Für den Fall, dass keine Einigung entsteht, hat das Land Vorkehrungen getroffen: mit dem Brexit-Übergangsgesetz federn wir die Auswirkungen auf unser Bundesland bestmöglich ab. Gerade für die Britinnen und Briten in Rheinland-Pfalz schaffen wir einen Rahmen, der ihre Situation nicht von Unsicherheit geprägt wird.
In meiner zweiten Rede habe ich verdeutlicht, welche Bedeutung der Opferschutz in unserem Bundesland hat. Rheinland-Pfalz ist ein sehr sicheres Land. Mit 6.200 Fällen pro 100.000 liegt unser Land erfreulicher Weise weit unter dem Bundeschnitt von 7.700 Fällen. Trotzdem schmälert dies nicht die Verantwortung, die unserer Gesellschaft gegenüber den Opfern von Straftaten hat. Dem kommen wir mit den Opferschutzbeauftragten in Rheinland-Pfalz auch gut und effektiv nach. Bislang bleiben aber Menschen, die Opfer anderer Schicksalsschläge wurden, leider auf der Strecke. Darum begrüßen wir es, dass mit Detlef Placzek ein ausgewiesener Fachmann gewonnen werden konnte, der sich um Opfer von Naturkatastrophen, Terroranschlägen und schweren Unglücken kümmern wird. 
Am Rande des Plenums hatte ich die große Freude, mit einer zehnten Klasse des Gymnasiums Mühlheim-Kärlich reden zu dürfen. Ein Austausch mit jungen Menschen ist enorm wichtig in der Politik-gerade weil die Jugendlichen leider noch nicht wählen dürfen, ist es unsere Aufgabe als Abgeordnete, ihre Interessen hier im Landtag besonders in den Vordergrund zu rücken.

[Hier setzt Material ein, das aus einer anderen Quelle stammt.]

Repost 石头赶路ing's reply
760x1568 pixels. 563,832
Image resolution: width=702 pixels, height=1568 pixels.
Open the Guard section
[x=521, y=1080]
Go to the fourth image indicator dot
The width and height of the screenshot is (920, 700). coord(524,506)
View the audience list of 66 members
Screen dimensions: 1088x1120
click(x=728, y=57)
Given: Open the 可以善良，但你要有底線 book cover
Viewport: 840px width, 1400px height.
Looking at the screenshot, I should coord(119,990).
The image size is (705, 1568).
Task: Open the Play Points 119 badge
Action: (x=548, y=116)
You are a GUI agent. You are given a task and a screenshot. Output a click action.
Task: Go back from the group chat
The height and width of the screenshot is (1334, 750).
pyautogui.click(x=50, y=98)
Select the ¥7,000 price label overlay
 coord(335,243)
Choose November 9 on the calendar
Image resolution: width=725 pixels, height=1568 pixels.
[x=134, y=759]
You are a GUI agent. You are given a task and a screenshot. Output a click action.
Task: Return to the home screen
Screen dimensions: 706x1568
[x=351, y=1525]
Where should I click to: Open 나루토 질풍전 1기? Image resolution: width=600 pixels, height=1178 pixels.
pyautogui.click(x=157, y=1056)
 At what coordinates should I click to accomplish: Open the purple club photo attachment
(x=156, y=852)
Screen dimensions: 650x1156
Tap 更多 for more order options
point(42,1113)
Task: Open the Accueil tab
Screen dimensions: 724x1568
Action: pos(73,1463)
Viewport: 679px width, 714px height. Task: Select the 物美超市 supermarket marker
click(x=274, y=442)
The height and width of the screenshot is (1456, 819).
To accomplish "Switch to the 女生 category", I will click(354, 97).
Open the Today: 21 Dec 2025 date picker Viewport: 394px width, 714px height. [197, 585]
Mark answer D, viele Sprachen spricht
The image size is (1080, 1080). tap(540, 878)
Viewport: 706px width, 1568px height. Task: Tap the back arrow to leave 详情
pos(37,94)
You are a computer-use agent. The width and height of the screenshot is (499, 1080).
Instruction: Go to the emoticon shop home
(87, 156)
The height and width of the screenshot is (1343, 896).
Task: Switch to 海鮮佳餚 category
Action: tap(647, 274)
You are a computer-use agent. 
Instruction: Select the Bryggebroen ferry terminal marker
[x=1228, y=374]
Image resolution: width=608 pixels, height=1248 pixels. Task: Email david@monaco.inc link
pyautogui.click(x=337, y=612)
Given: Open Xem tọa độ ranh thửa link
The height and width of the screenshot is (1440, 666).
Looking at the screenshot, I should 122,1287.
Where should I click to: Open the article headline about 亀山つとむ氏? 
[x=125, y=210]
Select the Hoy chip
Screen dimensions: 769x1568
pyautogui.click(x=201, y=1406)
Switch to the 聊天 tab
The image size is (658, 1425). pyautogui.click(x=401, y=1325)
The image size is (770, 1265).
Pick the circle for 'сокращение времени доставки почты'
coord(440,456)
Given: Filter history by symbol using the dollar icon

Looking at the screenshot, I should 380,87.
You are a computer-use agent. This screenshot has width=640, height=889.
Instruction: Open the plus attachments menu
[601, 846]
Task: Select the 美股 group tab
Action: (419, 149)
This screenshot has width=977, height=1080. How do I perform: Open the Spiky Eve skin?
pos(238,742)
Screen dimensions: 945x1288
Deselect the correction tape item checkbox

Freitag stand ein akut wichtiges Gespräch in Koblenz an, gerade für den Westerwald. Beim Krisengespräch zur Insolvenz der ViaSalus-Kliniken traten die entscheidenden Akteure, darunter Ministerin Sabine Bätzing-Lichtenthäler, zusammen, um über die Zukunft der Gesellschaft und die Sicherstellung der Gesundheitsversorgung vor Ort in Dernbach und Zell zu sprechen. Es ist absolut unabdingbar, dass die Menschen vor Ort nicht unter der Situation leiden müssen. 

Anschließend Stand ein Gespräch mit Hans Mayer, Präsident der Rheinischen Karnevals-Korporation (RKK) an. Dabei ging es darum, was Politik tun kann, um das wichtige Kulturgut des Karnevals zu stärken und zu fördern.
Am Wochenende wurde es wieder kommunalpolitisch. Auf der Kreisvorsitzendenkonferenz wurden Details zur Kommunalwahl besprochen, um so die Koordination unter den Kreisverbänden zu stärken.
Den gelungenen und unterhaltsamen Wochenabschluss bildete die Kappensitzung der GK Heiterkeit in Montabaur.